## TO DO
Transcribe the records underneath word for word, and leave no line out.

## DATA TO EXAMINE
+ + + +
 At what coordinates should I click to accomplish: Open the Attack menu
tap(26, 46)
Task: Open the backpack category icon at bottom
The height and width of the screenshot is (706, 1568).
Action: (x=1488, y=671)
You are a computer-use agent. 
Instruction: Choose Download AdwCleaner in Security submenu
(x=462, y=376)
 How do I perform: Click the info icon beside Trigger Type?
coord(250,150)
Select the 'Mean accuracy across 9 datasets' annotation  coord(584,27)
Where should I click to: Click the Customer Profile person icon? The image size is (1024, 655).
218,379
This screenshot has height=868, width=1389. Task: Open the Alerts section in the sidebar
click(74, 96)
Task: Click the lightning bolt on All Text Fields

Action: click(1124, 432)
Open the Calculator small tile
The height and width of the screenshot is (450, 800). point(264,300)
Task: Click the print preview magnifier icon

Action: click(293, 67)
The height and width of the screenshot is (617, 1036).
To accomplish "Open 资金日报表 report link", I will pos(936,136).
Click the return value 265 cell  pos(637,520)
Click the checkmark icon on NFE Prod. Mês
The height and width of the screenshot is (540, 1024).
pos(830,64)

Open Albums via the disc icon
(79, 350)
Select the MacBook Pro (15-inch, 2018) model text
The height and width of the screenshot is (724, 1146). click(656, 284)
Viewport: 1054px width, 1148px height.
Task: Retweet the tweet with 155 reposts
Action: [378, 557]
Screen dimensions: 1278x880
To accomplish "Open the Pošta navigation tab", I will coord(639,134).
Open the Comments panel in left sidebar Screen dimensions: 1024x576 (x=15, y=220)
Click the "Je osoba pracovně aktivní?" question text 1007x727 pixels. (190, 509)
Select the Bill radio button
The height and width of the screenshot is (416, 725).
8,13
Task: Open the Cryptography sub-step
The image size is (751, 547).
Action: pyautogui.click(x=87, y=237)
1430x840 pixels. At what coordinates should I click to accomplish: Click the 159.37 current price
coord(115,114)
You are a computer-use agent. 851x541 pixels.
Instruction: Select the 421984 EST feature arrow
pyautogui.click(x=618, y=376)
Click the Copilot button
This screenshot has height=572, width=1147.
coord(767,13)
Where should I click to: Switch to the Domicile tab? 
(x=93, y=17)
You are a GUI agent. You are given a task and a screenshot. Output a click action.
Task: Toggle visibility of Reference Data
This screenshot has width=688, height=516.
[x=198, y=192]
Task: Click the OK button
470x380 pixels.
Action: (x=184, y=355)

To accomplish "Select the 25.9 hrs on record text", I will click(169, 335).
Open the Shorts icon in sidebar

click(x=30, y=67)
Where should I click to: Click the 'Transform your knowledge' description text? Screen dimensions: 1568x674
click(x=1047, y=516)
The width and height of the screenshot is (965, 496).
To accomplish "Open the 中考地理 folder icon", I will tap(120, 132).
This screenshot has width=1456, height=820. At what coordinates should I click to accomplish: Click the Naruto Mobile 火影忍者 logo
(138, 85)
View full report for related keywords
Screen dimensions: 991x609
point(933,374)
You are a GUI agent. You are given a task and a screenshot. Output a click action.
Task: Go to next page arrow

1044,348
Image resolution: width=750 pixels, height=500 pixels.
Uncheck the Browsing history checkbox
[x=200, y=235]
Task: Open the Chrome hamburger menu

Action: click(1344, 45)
+ + + +
## WRITTEN SOLUTION
 At what coordinates should I click to accomplish: Open the Attack menu
tap(26, 46)
Task: Open the backpack category icon at bottom
The height and width of the screenshot is (706, 1568).
Action: (x=1488, y=671)
You are a computer-use agent. 
Instruction: Choose Download AdwCleaner in Security submenu
(x=462, y=376)
 How do I perform: Click the info icon beside Trigger Type?
coord(250,150)
Select the 'Mean accuracy across 9 datasets' annotation  coord(584,27)
Where should I click to: Click the Customer Profile person icon? The image size is (1024, 655).
218,379
This screenshot has height=868, width=1389. Task: Open the Alerts section in the sidebar
click(74, 96)
Task: Click the lightning bolt on All Text Fields

Action: click(1124, 432)
Open the Calculator small tile
The height and width of the screenshot is (450, 800). point(264,300)
Task: Click the print preview magnifier icon

Action: click(293, 67)
The height and width of the screenshot is (617, 1036).
To accomplish "Open 资金日报表 report link", I will pos(936,136).
Click the return value 265 cell  pos(637,520)
Click the checkmark icon on NFE Prod. Mês
The height and width of the screenshot is (540, 1024).
pos(830,64)

Open Albums via the disc icon
(79, 350)
Select the MacBook Pro (15-inch, 2018) model text
The height and width of the screenshot is (724, 1146). click(656, 284)
Viewport: 1054px width, 1148px height.
Task: Retweet the tweet with 155 reposts
Action: [378, 557]
Screen dimensions: 1278x880
To accomplish "Open the Pošta navigation tab", I will coord(639,134).
Open the Comments panel in left sidebar Screen dimensions: 1024x576 (x=15, y=220)
Click the "Je osoba pracovně aktivní?" question text 1007x727 pixels. (190, 509)
Select the Bill radio button
The height and width of the screenshot is (416, 725).
8,13
Task: Open the Cryptography sub-step
The image size is (751, 547).
Action: pyautogui.click(x=87, y=237)
1430x840 pixels. At what coordinates should I click to accomplish: Click the 159.37 current price
coord(115,114)
You are a computer-use agent. 851x541 pixels.
Instruction: Select the 421984 EST feature arrow
pyautogui.click(x=618, y=376)
Click the Copilot button
This screenshot has height=572, width=1147.
coord(767,13)
Where should I click to: Switch to the Domicile tab? 
(x=93, y=17)
You are a GUI agent. You are given a task and a screenshot. Output a click action.
Task: Toggle visibility of Reference Data
This screenshot has width=688, height=516.
[x=198, y=192]
Task: Click the OK button
470x380 pixels.
Action: (x=184, y=355)

To accomplish "Select the 25.9 hrs on record text", I will click(169, 335).
Open the Shorts icon in sidebar

click(x=30, y=67)
Where should I click to: Click the 'Transform your knowledge' description text? Screen dimensions: 1568x674
click(x=1047, y=516)
The width and height of the screenshot is (965, 496).
To accomplish "Open the 中考地理 folder icon", I will tap(120, 132).
This screenshot has width=1456, height=820. At what coordinates should I click to accomplish: Click the Naruto Mobile 火影忍者 logo
(138, 85)
View full report for related keywords
Screen dimensions: 991x609
point(933,374)
You are a GUI agent. You are given a task and a screenshot. Output a click action.
Task: Go to next page arrow

1044,348
Image resolution: width=750 pixels, height=500 pixels.
Uncheck the Browsing history checkbox
[x=200, y=235]
Task: Open the Chrome hamburger menu

Action: click(1344, 45)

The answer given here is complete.